El Libro de las cosas nunca vistasEsta es la típica lectura que invita a hacer una reseña de destrucción masiva. El análisis FIAWOLesco en el cual el aspirante a entendido se luce con las cuatro cosas que cree saber de un género y sus mecanismos a costa de los puntos débiles en una obra que encuentra meliflua, desnortada, apoyada en diálogos insustanciales y, sobremanera, excesivamente extensa para lo que termina contando. Pero quizás por ser tan fácil caer en ese análisis destructivo (y haber leído hace nada Música de mierda, de Carl Wilson, libro que les recomiendo desde ya), me sienta inclinado a tomar un camino más constructivo. Establecer una pequeña búsqueda de por qué Michel Faber ha podido escribir El Libro de las cosas nunca vistas. Entre sus valedores cuenta gente tan poco sospechosa de caer en los elogios desmedidos como Philip Pullman o David Mitchell, y ha inspirado análisis críticos bastante elogiosos como éste.
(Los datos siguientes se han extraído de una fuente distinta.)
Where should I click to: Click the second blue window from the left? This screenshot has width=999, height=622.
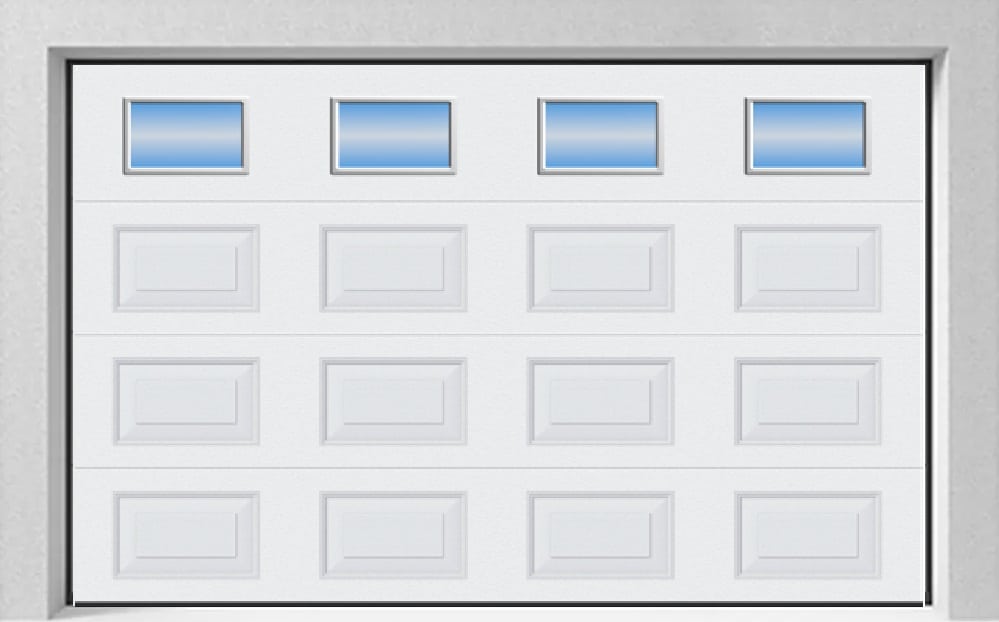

A lo largo de sus 600 páginas, Michel Faber plasma la epopeya de Peter Leigh, un sacerdote enviado al planeta Oasis por una corporación privada. Allí se ha establecido una base poblada por personal técnico; un grupo de ingenieros, mecánicos, médicos… cuyo propósito es establecer una colonia. En esa compañía Peter, con facilidad para entender los problemas personales a su alrededor, se siente alienado. Apenas comparte nada con el resto y acusa la distancia de hallarse a media galaxia de su iglesia y su mujer, Bea. Sólo puede comunicarse con ella a través de correos electrónicos en texto plano, un parche insatisfactorio y problemático a la hora de mantener la relación. En este contexto, se entiende su estado de ánimo y la entrega a su misión: llevar la palabra de Dios a un grupo de nativos ya iniciados en el cristianismo. En ciclos de 360 horas (unos 5 días en tiempo del planeta), convive con sus nuevos fieles y, mientras se implica en su día a día, llena los vacíos y dependencias de su interior.